>  if each payload has two batches with different purposes [...]

The purposes of the payloads are slightly different, however they are
intended to be applied atomically. If there are guarantees by the table
operation generating the updates then those guarantees are only valid on
each boundary of applying the update to your local state. In a sense, one
is relatively useless without the other. Record batches fit well in
map-reduce paradigms / algorithms, but what we have is stateful to
enable/support incremental updates. For example, sorting a flight of data
is best done map-reduce-style and requires one to re-sort the entire data
set when it changes. Our approach focuses on producing incremental updates
which are used to manipulate your existing client state using a much
smaller footprint (in both time and space). You can imagine, in the sort
scenario, if you evaluate the table after adding rows but before modifying
existing rows your table won’t be sorted between the two updates. The
client would then need to wait until it receives the pair of RecordBatches
anyways, so it seems more natural to deliver them together.

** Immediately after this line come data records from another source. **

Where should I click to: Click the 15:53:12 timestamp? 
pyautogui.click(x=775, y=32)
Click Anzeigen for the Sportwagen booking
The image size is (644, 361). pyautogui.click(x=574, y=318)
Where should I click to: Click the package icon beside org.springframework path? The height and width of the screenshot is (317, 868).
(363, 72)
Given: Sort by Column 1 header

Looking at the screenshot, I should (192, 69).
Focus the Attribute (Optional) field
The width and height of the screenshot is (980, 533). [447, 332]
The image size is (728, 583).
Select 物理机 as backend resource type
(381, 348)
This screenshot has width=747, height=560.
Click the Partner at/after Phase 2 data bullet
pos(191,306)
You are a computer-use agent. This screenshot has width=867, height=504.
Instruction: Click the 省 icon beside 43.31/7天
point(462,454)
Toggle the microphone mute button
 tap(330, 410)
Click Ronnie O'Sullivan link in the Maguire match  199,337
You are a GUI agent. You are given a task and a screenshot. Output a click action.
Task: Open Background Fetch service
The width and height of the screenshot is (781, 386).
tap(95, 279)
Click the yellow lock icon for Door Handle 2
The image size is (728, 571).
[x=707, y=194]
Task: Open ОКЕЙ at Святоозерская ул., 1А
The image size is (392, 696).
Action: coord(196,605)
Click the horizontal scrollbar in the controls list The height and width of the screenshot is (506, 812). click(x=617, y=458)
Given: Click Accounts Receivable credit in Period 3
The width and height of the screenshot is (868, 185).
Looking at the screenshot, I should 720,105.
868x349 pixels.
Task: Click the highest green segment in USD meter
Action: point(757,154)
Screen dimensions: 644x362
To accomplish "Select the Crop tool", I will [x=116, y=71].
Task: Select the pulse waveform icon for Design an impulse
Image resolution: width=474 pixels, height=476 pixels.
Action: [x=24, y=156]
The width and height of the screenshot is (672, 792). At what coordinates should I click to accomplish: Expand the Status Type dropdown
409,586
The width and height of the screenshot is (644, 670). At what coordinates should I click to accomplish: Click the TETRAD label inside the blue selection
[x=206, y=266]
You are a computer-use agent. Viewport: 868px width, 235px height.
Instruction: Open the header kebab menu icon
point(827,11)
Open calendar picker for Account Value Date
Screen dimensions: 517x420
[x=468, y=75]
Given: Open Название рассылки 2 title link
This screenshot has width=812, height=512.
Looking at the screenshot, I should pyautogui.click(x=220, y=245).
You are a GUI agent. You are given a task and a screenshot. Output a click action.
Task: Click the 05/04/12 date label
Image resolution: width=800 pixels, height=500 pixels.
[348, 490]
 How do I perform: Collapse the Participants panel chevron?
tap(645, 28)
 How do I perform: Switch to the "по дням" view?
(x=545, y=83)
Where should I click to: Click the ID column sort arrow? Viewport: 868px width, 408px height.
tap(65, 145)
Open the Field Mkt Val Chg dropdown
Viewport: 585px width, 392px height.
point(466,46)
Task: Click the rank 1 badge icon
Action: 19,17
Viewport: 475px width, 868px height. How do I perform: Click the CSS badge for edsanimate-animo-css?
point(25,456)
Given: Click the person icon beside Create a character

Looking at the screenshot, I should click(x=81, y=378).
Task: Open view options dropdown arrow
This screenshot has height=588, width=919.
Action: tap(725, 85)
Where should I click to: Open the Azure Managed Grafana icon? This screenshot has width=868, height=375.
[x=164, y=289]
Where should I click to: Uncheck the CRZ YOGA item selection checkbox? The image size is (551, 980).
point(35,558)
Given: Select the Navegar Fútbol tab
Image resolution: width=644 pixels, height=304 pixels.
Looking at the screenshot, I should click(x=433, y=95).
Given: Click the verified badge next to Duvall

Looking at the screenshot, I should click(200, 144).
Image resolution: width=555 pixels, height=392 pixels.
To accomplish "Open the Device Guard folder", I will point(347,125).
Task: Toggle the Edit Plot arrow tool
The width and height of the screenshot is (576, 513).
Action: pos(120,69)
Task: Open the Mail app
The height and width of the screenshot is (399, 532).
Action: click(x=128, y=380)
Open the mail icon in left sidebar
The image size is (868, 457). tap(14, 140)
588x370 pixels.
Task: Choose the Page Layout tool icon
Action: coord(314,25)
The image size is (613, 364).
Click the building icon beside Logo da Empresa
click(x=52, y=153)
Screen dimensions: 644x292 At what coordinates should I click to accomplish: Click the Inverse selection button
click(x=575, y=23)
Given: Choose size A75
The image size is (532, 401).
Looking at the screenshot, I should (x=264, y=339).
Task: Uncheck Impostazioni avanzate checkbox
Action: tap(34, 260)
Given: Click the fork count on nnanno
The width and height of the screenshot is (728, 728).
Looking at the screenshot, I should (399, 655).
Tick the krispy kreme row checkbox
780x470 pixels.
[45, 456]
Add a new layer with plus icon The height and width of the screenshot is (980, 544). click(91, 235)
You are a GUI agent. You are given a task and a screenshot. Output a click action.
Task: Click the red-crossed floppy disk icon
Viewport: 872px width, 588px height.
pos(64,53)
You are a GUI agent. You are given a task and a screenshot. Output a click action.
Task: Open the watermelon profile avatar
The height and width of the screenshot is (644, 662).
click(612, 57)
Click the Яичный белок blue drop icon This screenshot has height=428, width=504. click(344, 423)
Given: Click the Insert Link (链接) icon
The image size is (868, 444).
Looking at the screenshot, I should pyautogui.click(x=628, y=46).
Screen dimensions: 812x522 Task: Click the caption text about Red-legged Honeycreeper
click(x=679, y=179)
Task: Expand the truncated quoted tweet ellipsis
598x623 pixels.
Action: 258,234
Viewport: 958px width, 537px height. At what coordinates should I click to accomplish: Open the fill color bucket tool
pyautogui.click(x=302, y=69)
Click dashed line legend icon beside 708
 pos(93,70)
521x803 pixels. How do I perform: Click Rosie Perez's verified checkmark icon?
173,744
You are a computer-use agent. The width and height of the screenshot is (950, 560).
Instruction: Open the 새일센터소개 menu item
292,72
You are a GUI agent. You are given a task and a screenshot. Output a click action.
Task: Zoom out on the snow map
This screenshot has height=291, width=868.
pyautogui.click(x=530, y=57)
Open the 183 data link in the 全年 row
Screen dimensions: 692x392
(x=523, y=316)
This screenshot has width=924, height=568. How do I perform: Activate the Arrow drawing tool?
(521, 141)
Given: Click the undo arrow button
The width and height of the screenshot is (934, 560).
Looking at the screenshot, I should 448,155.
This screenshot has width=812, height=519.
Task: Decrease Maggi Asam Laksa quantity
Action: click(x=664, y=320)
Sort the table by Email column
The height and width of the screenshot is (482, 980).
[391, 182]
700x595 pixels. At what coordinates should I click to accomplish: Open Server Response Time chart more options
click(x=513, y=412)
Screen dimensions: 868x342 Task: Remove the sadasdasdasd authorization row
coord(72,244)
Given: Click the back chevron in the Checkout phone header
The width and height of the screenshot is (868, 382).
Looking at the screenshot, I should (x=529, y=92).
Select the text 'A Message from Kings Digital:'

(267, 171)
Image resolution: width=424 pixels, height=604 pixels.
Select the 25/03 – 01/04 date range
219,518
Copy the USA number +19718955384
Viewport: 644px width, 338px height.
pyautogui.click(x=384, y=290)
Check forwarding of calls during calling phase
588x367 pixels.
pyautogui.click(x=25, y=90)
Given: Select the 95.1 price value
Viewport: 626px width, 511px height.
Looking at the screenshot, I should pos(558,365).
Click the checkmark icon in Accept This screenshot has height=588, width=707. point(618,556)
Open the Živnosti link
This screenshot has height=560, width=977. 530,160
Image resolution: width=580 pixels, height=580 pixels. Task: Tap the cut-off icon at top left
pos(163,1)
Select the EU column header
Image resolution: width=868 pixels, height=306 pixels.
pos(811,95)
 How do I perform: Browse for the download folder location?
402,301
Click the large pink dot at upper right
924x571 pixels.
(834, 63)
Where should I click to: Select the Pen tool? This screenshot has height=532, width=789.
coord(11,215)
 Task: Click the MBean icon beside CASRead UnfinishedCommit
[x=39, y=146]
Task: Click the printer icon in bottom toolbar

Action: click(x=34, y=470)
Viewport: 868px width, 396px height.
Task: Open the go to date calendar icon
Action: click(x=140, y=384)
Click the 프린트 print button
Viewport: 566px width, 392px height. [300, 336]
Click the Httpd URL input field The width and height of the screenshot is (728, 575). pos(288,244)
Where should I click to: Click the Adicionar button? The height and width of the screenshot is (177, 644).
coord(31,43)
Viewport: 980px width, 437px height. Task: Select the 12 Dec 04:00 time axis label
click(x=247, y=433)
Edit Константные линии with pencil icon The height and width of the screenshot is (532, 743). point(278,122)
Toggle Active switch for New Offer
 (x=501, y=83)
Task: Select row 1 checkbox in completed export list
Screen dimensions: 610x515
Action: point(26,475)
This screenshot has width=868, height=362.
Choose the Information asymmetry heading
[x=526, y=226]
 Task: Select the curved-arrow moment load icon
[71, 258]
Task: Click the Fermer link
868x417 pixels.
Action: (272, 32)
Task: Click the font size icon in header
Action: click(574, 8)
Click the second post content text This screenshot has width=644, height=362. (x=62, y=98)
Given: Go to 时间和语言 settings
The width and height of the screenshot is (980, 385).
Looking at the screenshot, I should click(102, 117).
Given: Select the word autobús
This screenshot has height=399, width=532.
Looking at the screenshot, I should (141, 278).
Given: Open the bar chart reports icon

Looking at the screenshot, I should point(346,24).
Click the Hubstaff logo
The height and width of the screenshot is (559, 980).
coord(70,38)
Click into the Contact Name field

> As a side note - is said UI browser-based? Another project recently was
planning to look at JavaScript support for Flight (using WebSockets as the
transport, IIRC) and it might make sense to join forces if that’s a path
you were also going to pursue.

Yes, our UI runs in the browser, although table operations themselves run
on the server to keep the browser lean and fast. That said, the browser
isn’t the only target for the API we’re iterating on. We’re engaged in a
rewrite to unify our “first-class” Java API for intra-engine (server,
heavyweight client) usage and our cross-language (Javascript/C++/C#/Python)
“open” API. Our existing customers use the engine to drive multi-process
data applications, REPL/notebook experiences, and dashboards. We are
preserving these capabilities as we make the engine available as open
source software. One goal of the OSS effort is to produce a singular modern
API that’s more interoperable with the data science and development
community as a whole. In the interest of minimizing entry/egress points, we
are migrating to gRPC for everything in addition to the data IPC layer, so
not just the barrage/arrow-flight piece.

The point of all this is to make the Deephaven engine as accessible as
possible for a broad user base, including developers using the API from
their language of choice or scripts/code running co-located within an
engine process. Our software can be used to explore or build applications
and visualizations around static as well as real-time data (imagine joins,
aggregations, sorts, filters, time-series joins, etc), perform table
operations with code or with a few clicks in a GUI, or as a building-block
in a multi-stage data pipeline. We think making ourselves as interoperable
as possible with tools built on Arrow is an important part of attaining
this goal.

That said, we have run into quite a few pain points migrating to gRPC, such
as 1) no-client-side streaming is supported by any browser, 2) today,
server-side streams require a proxy layer of some sort (such as envoy), 3)
flatbuffer’s javascript/typescript support is a little weak, and I’m sure
there are others that aren’t coming to mind at the moment. We have some
interesting solutions to these problems, but, today, these issues are a
decent chunk of our focus. That said, the UI is usable today by our
enterprise clients, but it interacts with the server over websockets and a
protocol that is heavily influenced by 10-years of existing proprietary
java-to-java IPC (which are NOT friendly to being robust over intermittent
failures). Today, we’re just heads-down going the gRPC route and hoping
that eventually browsers get around to better support for some of this
stuff (so, maybe one day a proxy isn’t required, etc). Some of our RPCs
make most sense as bidirectional streams, but to support our web-ui we also
have a server-streaming variant that we can pass data to “out-of-band” via
a unary call referencing the particular server stream. It’s fun stuff! I’m
actually very excited about it even if the text doesn’t sound that way =).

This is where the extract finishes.